The argument now consist of two parts: (1) equality of characteristic and minimal polynomials implies that the $K[X]$-module is cyclic: for some fixed generating vector $v_0$, every $v\in V$ can be written $v=P\cdot v_0$ for some $P\in K[X]$; (2) an endomorphism of a cyclic $K[X]$-module is given by multiplication by some fixed $Q\in K[X]$. (In the end this will mean that $B=Q[A]$.)

The proof of (2) is straightforward: calling the endomorphism $\beta$ and writing $\beta(v_0)=Q\cdot v_0$, one has, for any $P\in K[X]$, that $\beta(P\cdot v_0)=P\cdot\beta(v_0)=P\cdot Q\cdot v_0=Q\cdot P\cdot v_0$, which shows that $\beta$ coincides with multiplication by$~Q$. (In the application $\beta$ is multiplication by the matrix$~B$, which coincides with multiplication by $Q[A]$, so this must be the same matrix.) (This part corresponds to the answer by user10676, with $Q=\sum_{i=0}^{n-1}a_iX^i$ of that answer.)

_DATA LINES_:
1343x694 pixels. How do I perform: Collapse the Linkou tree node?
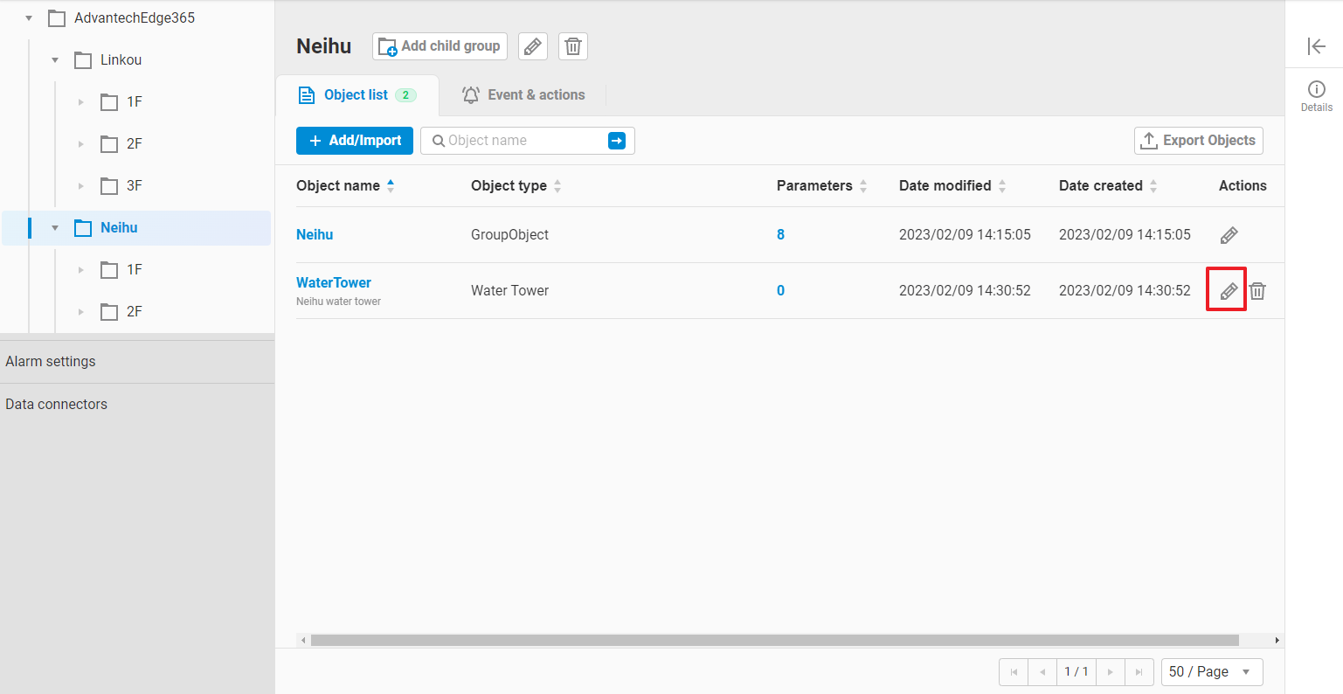pyautogui.click(x=55, y=60)
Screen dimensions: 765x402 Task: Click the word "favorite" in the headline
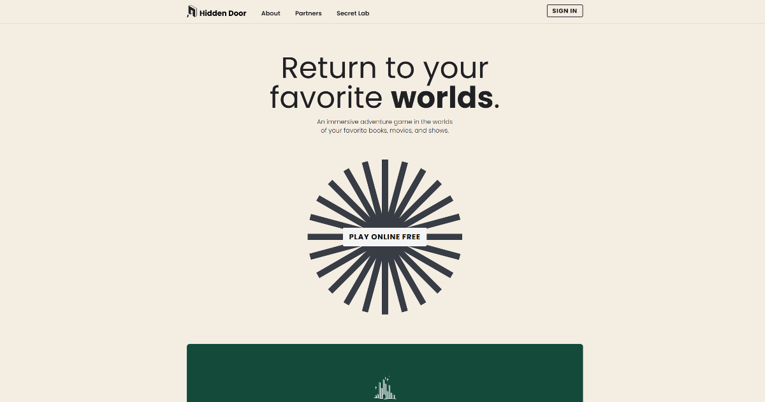click(325, 98)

_WRITTEN TASKS_:
- A) For each statement, state whether it agrees with the proof excerpt, giving yes or no and quoting the deciding words of the excerpt exactly. (i) The argument is divided into three parts. (ii) The proof of part (2) is called straightforward. (iii) Equality of the characteristic and minimal polynomials is said to imply that the $K[X]$-module is cyclic.
- B) Return the passage of the proof excerpt from "The argument now" to "mean that $B=Q[A]$.)", copied word for word.

_TASK RESULTS_:
- A)
(i) No: "The argument now consist of two parts"
(ii) Yes: "The proof of (2) is straightforward"
(iii) Yes: "equality of characteristic and minimal polynomials implies that the $K[X]$-module is cyclic"

- B)
The argument now consist of two parts: (1) equality of characteristic and minimal polynomials implies that the $K[X]$-module is cyclic: for some fixed generating vector $v_0$, every $v\in V$ can be written $v=P\cdot v_0$ for some $P\in K[X]$; (2) an endomorphism of a cyclic $K[X]$-module is given by multiplication by some fixed $Q\in K[X]$. (In the end this will mean that $B=Q[A]$.)